I know the feeling. Our neighborhood station had "Nehi" and "Orange Crush" machines. Just two short blocks up the street from my elementary school. Loved that place.
The Nehi and Crush machines were inside, were horizontal boxes, lids on the top, and after you put your dime in, you'd slide the bottle to one side, then pull it up to get it out
A rite of passage growing up was getting the strength to do it myself .. not have Mom or Dad to it. Somewhere about third grade I became a "man" -- but still was leaving skin behind on the bottle caps for a couple more grade levels.
We have family pics (my Dad's 1965 Olds 98, one of his business trucks) from mid 1960's at location below. Couldnt find them unfortunately.

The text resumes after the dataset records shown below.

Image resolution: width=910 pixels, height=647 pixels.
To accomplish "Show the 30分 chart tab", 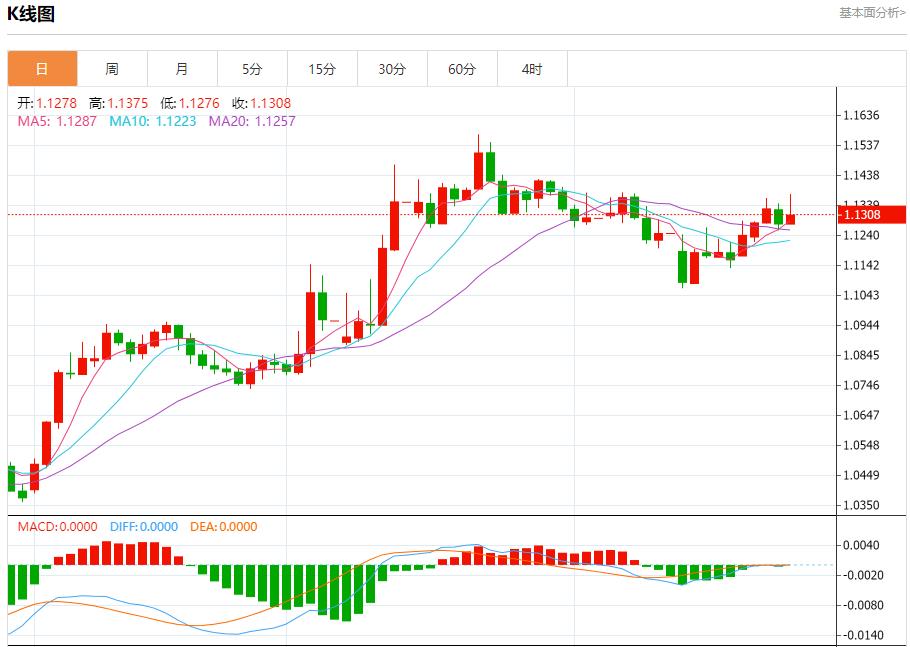I will 392,69.
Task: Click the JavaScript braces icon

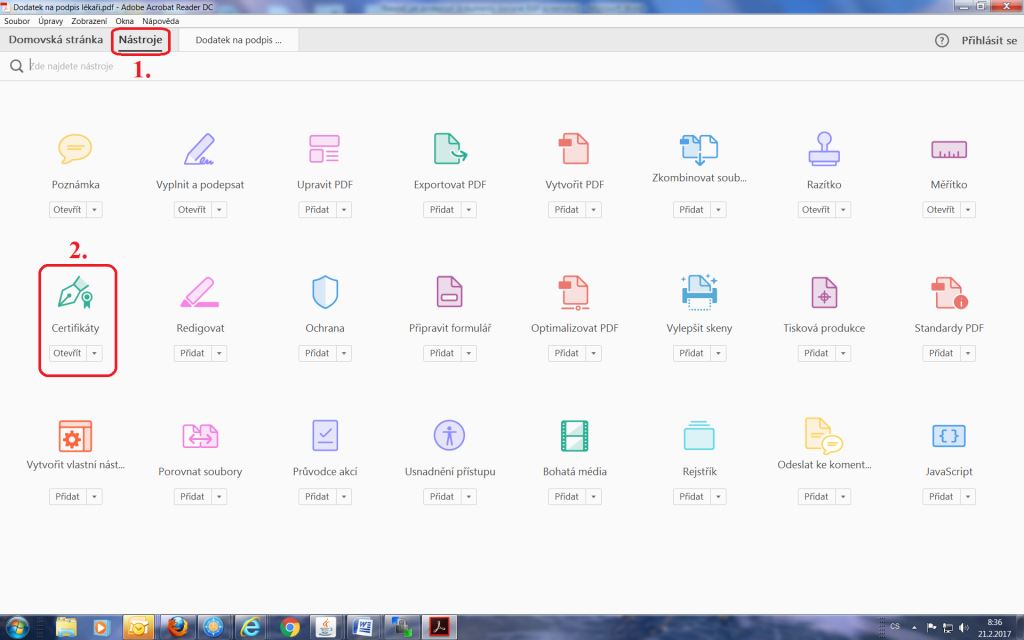Action: (x=948, y=435)
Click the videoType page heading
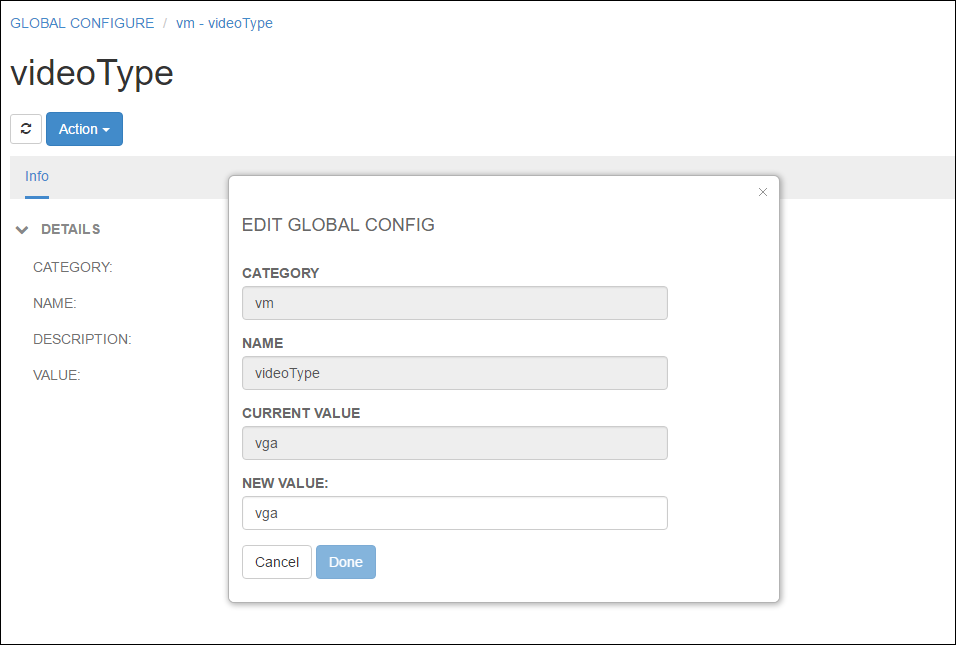 (x=92, y=73)
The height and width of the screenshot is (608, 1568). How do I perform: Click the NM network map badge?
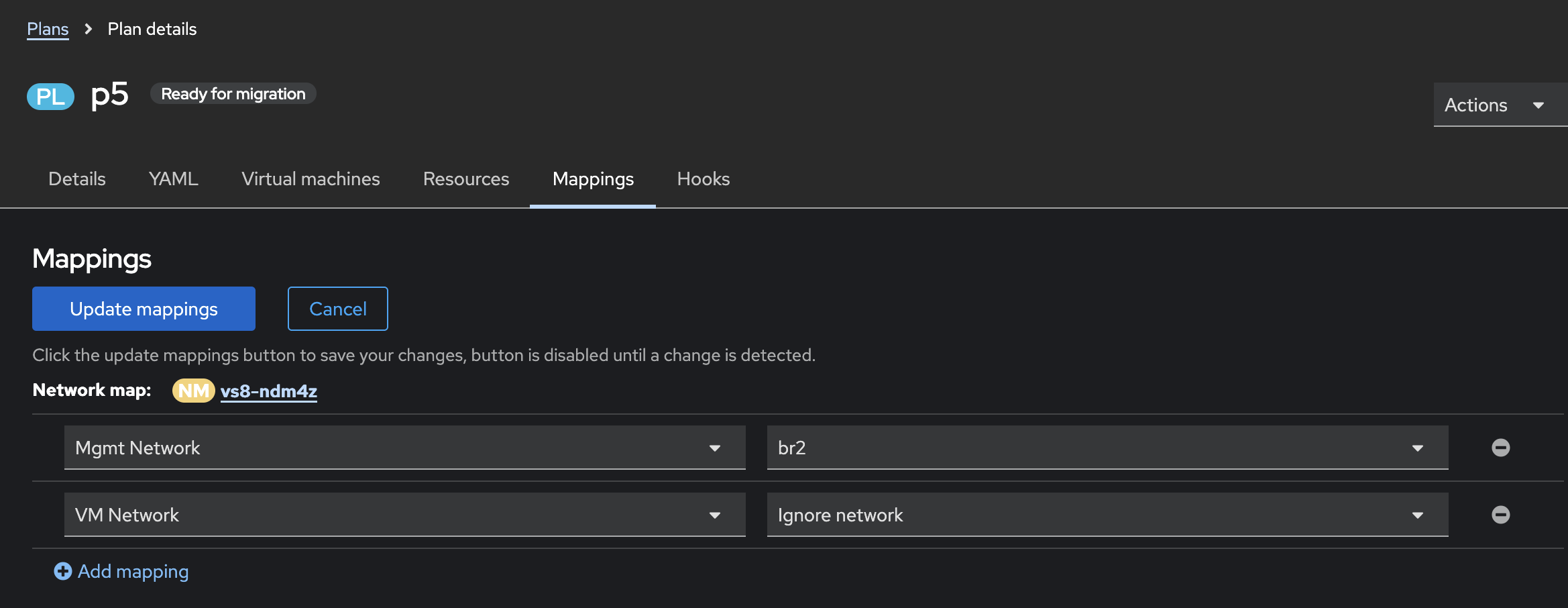pos(193,391)
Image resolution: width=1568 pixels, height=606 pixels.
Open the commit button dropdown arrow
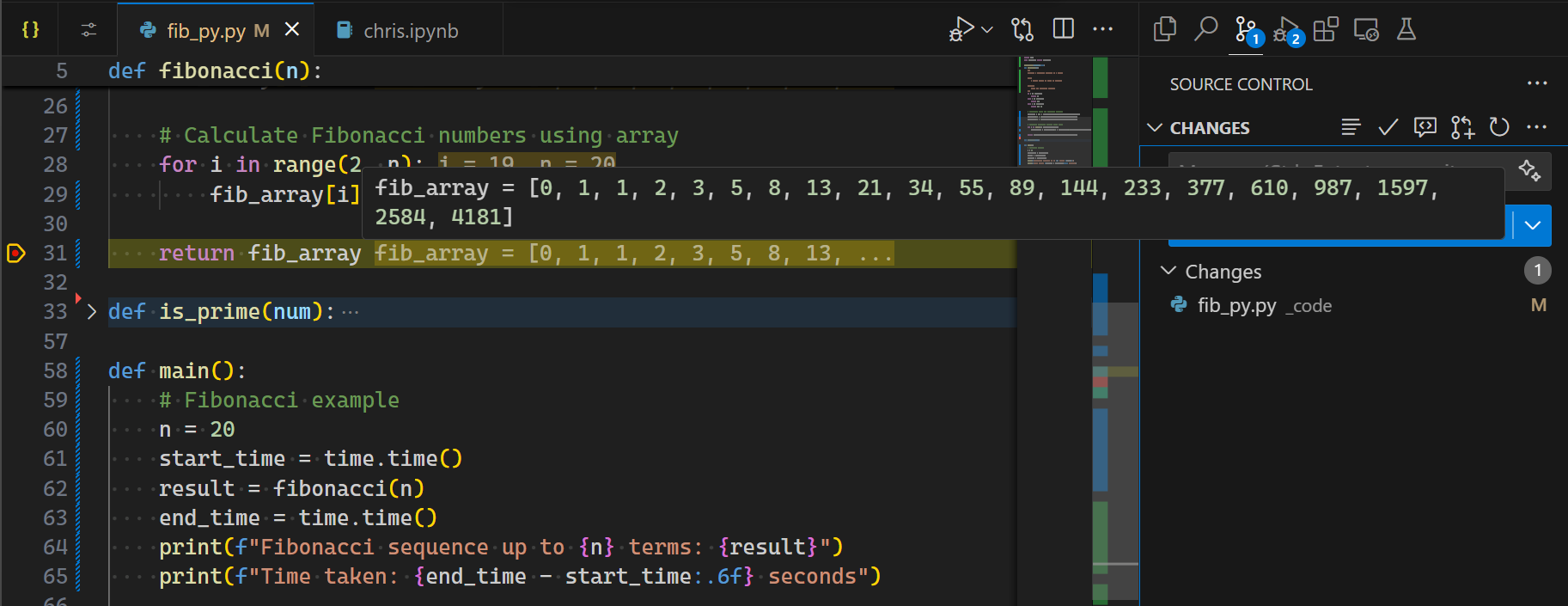pyautogui.click(x=1533, y=225)
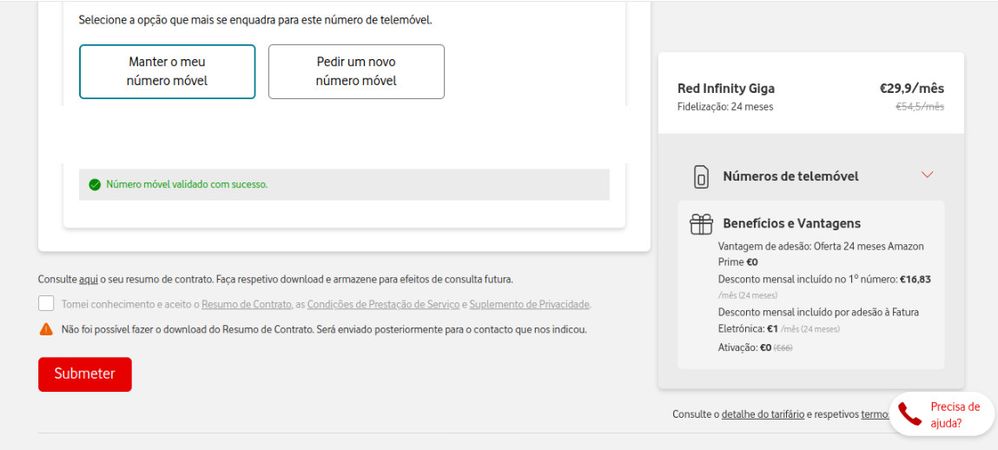Open "Condições de Prestação de Serviço" link
The height and width of the screenshot is (450, 998).
pyautogui.click(x=383, y=304)
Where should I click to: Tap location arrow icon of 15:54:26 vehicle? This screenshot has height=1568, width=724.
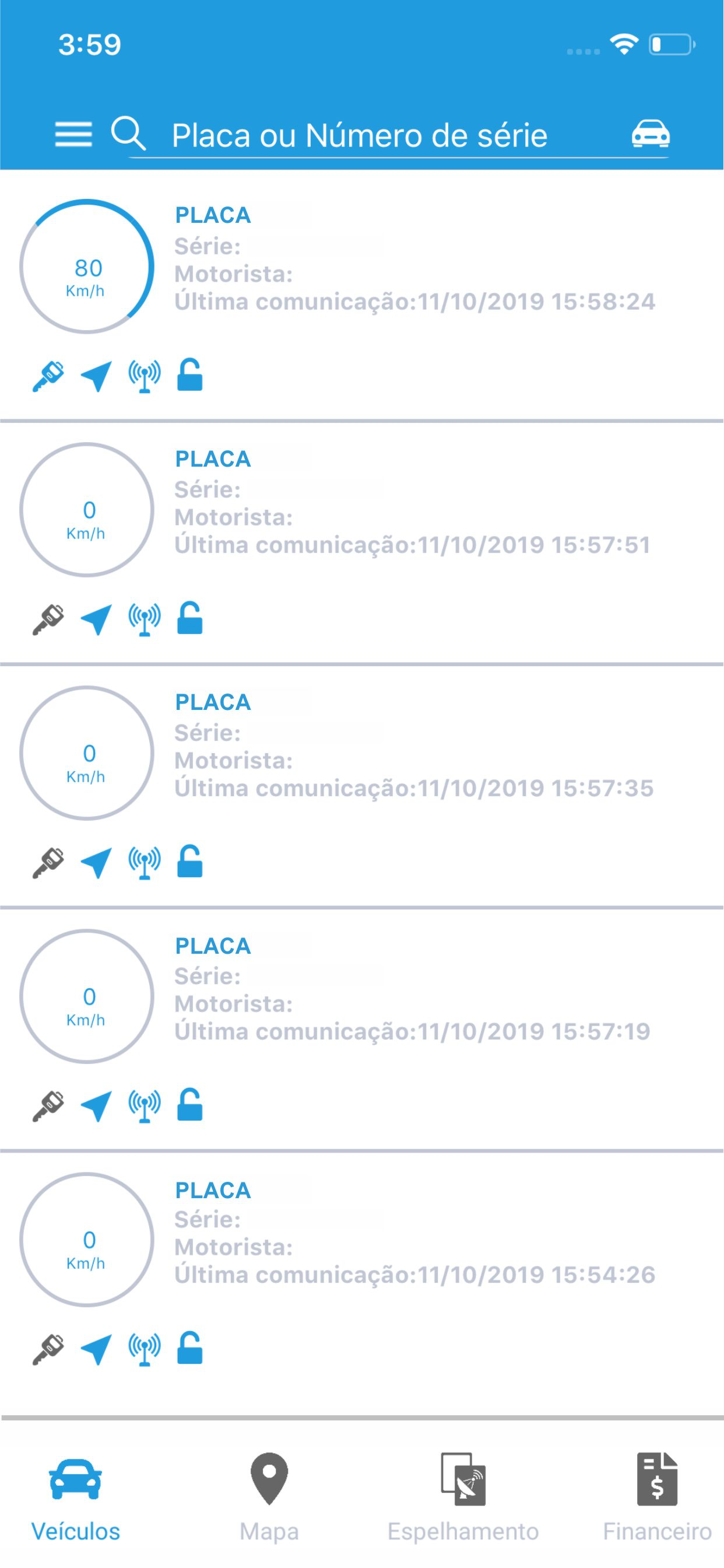(x=96, y=1349)
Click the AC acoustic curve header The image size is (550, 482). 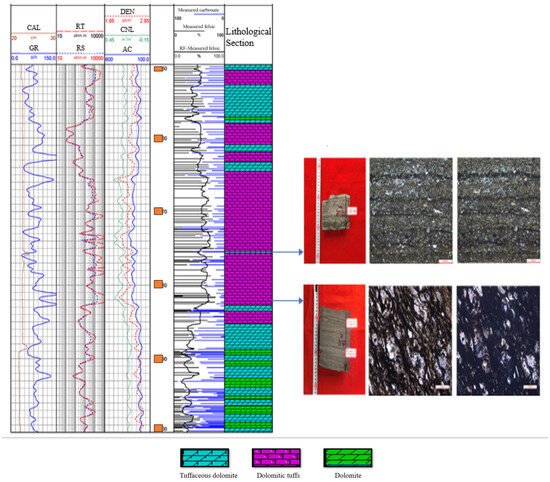[x=127, y=49]
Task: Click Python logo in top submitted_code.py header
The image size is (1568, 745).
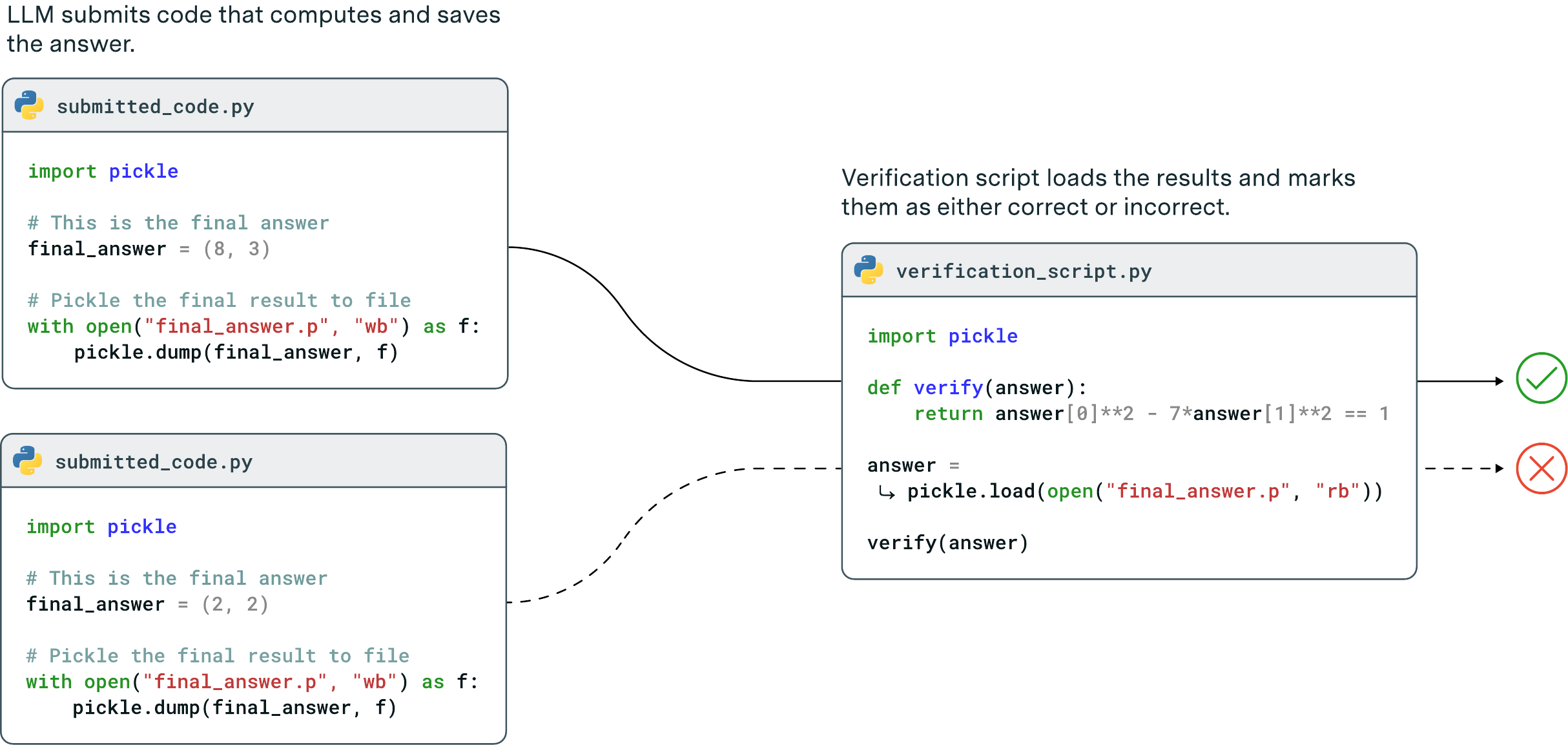Action: (x=29, y=105)
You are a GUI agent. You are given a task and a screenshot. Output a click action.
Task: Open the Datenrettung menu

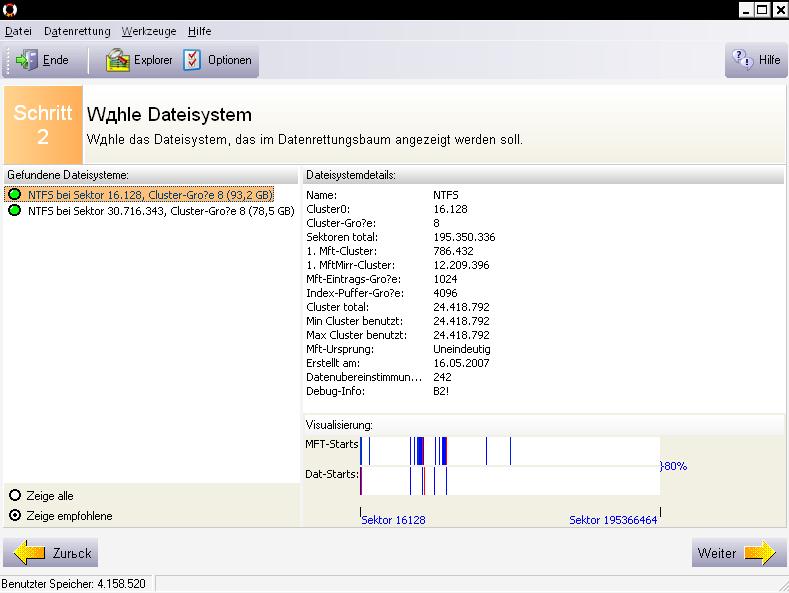tap(77, 31)

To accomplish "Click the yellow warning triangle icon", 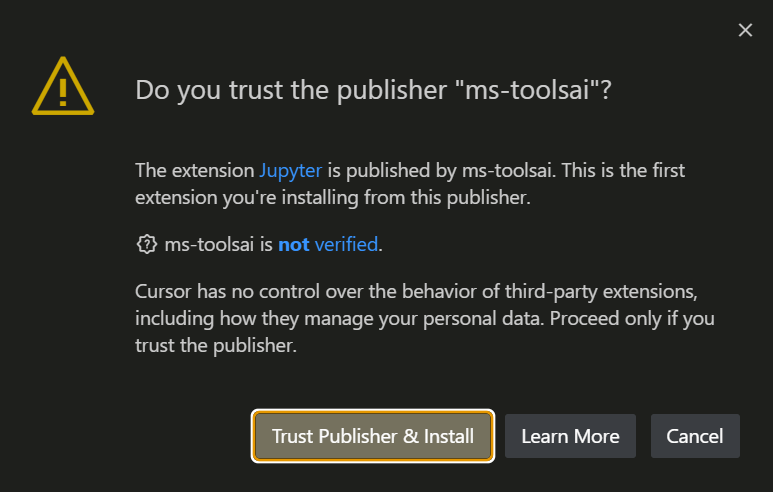I will coord(63,89).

That building no longer resembles as gas station IF you didnt know it was one 60 years ago. Little office door on right with a skinny little window, and two bays bricked over on left.
Where the red shed is, there used to be some other building -- long gone it would appear. on the right, there was a bullpen of stuff needing repair.
Anyway, changing geography, I did find this novelty architectural gem looking for Nehi-selling gas stations.
1924, the world's largest bottle, Opelika AL.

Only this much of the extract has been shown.